Owens didn’t respond to a request for comment.

But colloidal silver’s most famous side effect is argyria—a condition that turns users’ skin a bluish-gray color, usually permanently. Despite those risks, colloidal silver has sometimes been embraced by political outsiders, including some libertarians seeking treatments for a variety of illnesses outside the medical system. Montana Libertarian politician Stan Jones, for example, turned his skin blue by consuming colloidal silver.

Owens laid out her colloidal silver regimen in a follow-up Instagram comment to a fan asking for more information about colloidal silver, claiming she takes a “teaspoon a day” and “more when I’m sick” in a post first highlighted by liberal activist William LeGate.

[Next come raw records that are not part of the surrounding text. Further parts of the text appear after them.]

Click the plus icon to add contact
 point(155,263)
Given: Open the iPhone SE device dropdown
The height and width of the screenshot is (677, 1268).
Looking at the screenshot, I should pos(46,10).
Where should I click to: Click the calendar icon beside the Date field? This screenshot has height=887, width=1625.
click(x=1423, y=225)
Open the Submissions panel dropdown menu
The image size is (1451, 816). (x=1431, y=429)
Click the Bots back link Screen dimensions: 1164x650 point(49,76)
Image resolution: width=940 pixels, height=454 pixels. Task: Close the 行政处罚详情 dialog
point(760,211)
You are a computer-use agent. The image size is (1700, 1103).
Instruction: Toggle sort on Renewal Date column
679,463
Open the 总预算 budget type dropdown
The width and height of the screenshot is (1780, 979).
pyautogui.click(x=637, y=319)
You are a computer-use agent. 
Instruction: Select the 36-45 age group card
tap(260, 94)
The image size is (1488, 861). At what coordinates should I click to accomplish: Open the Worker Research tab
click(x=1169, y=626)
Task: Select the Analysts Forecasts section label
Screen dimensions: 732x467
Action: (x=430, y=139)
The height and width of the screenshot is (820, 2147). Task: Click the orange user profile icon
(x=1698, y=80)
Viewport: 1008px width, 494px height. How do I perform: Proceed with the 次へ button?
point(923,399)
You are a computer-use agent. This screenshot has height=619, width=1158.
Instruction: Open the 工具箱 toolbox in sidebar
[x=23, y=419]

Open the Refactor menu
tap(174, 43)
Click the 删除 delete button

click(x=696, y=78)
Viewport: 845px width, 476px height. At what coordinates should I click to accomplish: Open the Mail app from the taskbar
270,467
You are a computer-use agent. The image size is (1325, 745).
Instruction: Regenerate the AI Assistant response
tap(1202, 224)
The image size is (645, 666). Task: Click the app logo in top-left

As little as that one teaspoon of silver a day could be enough to cause argyria, depending on the concentration of the silver solution. According to medical research, a 56-year-old man who took a teaspoon every day for “allergy and cold medication” noticed that his fingernails were turning blue.

Owens isn’t the only far-right figure to endorse silver as a fringe medical cure. In 2020, the FDA warned InfoWars chief Alex Jones to stop promising that silver toothpaste and other silver products sold on his website could prevent or treat the coronavirus.

Owens’s pro-colloidal silver video came days after a disastrous interview where Owens, who works for conservative commentator Ben Shapiro’s The Daily Wire, interviewed former President Donald Trump. In a surprise move, Trump rebuffed Owens’ criticism of the coronavirus vaccines, praising the vaccines’ results as “very good.”

In the same video in which she praised colloidal silver, Owens downplayed Trump’s support for the vaccines, claiming Trump is “too old” to read anti-vaccine information on the internet. She also attacked vaccinations more broadly, claiming, among other things, that there’s “real evil” behind tetanus shots.